* [Work to complete]: Gather every line of the records below that contains the string "height", and copy each one out in full.

* [Material shown]:

★ ★ ★ ★ ★ ★ ★

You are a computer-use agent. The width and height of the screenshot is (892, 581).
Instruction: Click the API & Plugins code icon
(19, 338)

★ ★ ★ ★ ★ ★ ★

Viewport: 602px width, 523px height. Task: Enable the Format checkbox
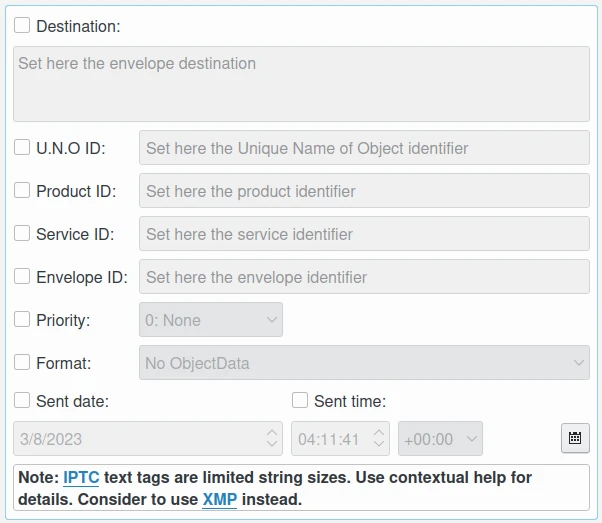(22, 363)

★ ★ ★ ★ ★ ★ ★

* [Response to the exercise]:
You are a computer-use agent. The width and height of the screenshot is (892, 581).
Viewport: 602px width, 523px height. Task: Enable the Format checkbox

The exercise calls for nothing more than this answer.